Task inputs ::
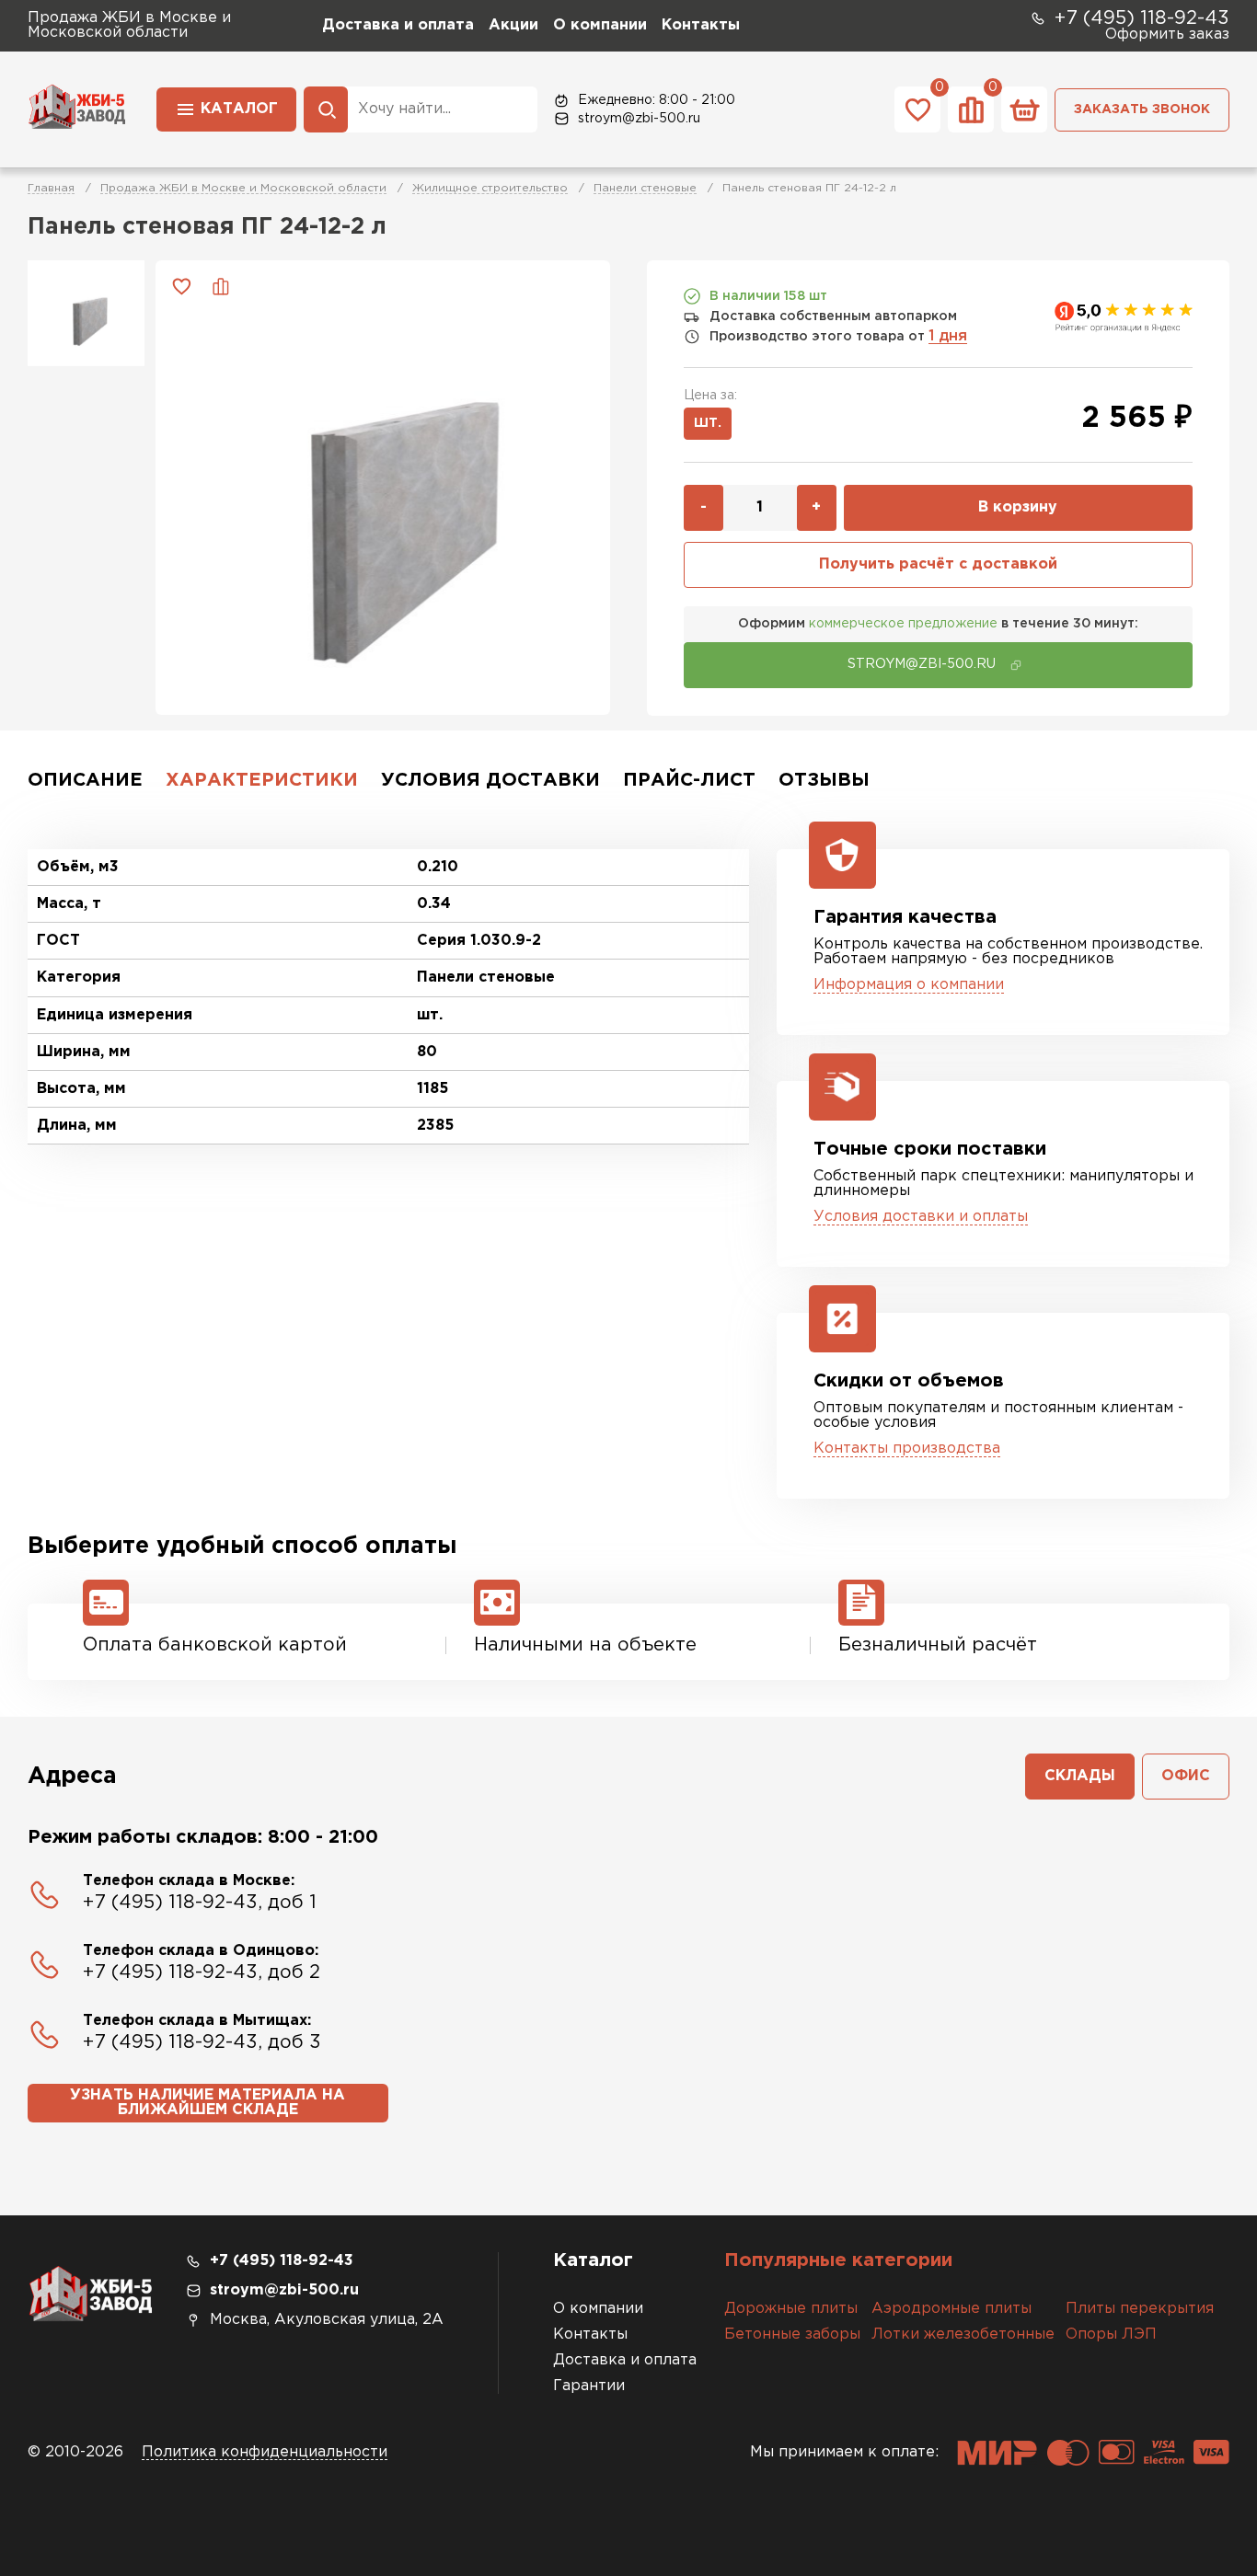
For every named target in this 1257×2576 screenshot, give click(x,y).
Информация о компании (908, 985)
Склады (1079, 1776)
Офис (1185, 1776)
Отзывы (824, 780)
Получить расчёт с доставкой (938, 564)
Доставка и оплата (398, 25)
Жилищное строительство (490, 188)
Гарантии (589, 2386)
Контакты (701, 25)
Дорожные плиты (791, 2309)
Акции (513, 25)
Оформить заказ (1167, 34)
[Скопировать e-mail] (1016, 665)
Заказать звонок (1142, 109)
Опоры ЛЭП (1111, 2334)
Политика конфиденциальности (264, 2452)
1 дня (947, 336)
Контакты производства (906, 1448)
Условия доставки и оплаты (920, 1217)
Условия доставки (490, 780)
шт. (707, 423)
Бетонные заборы (792, 2334)
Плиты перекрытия (1140, 2309)
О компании (600, 25)
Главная (51, 188)
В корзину (1017, 507)
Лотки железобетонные (963, 2334)
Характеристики (262, 780)
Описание (85, 780)
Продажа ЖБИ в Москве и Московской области (243, 188)
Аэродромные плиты (951, 2309)
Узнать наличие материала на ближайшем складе (207, 2102)
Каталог (239, 109)
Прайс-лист (689, 780)
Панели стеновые (645, 188)
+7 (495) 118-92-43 (1142, 18)
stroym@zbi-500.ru (639, 118)
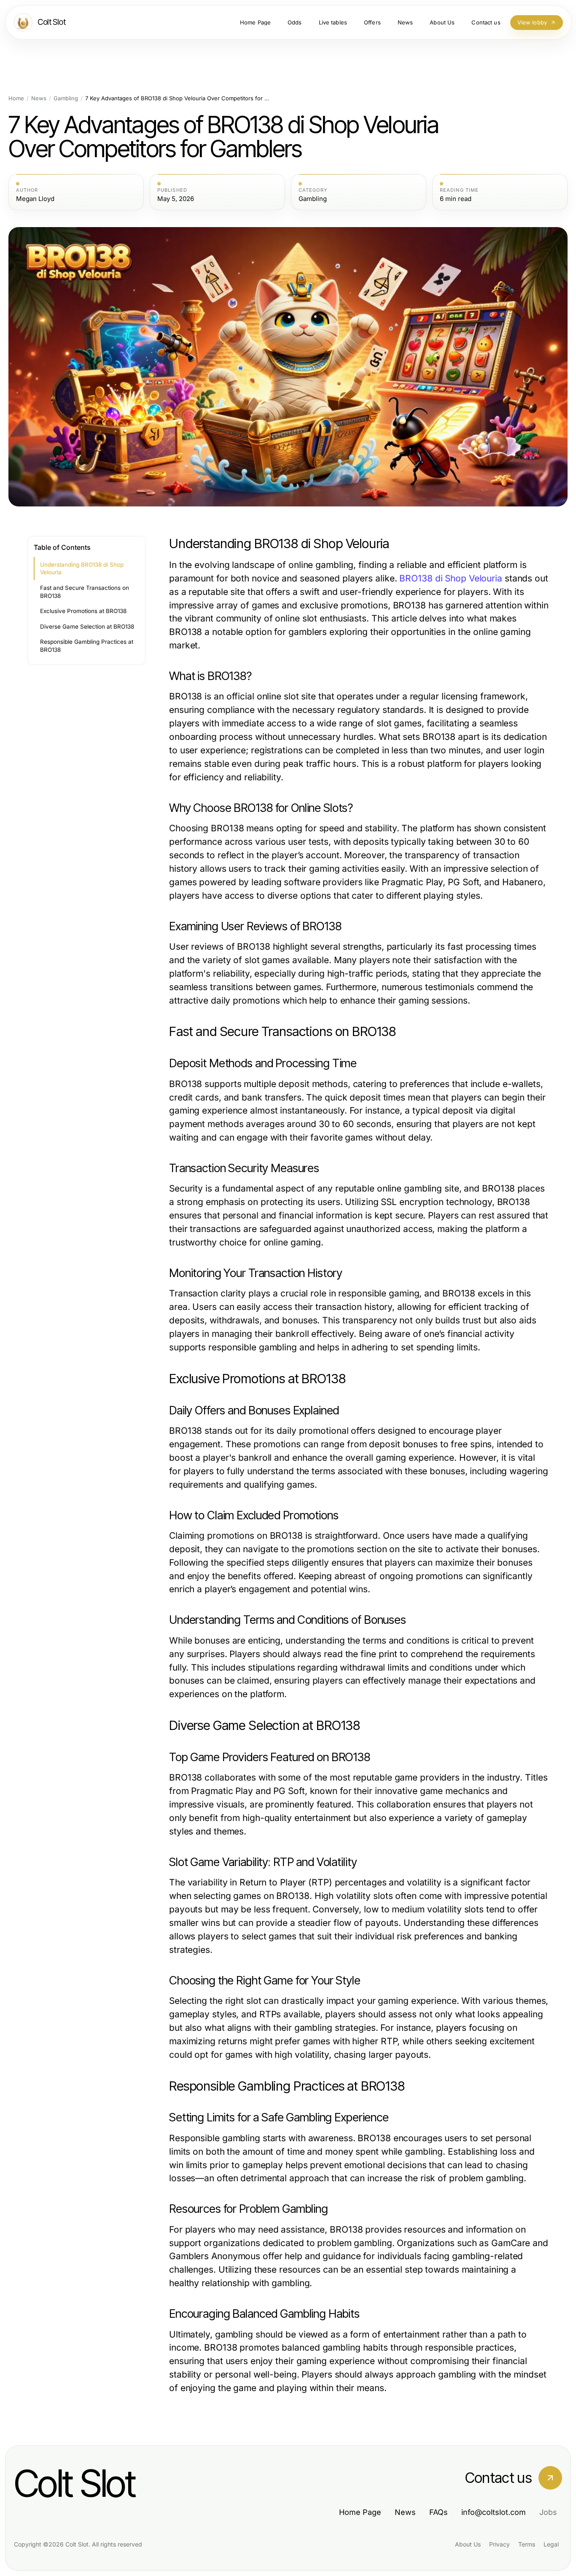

Task item :: Report the lines above that have the word "доставки" in them.

Answer space ::
Условия доставки и оплаты (920, 1217)
Условия доставки (490, 780)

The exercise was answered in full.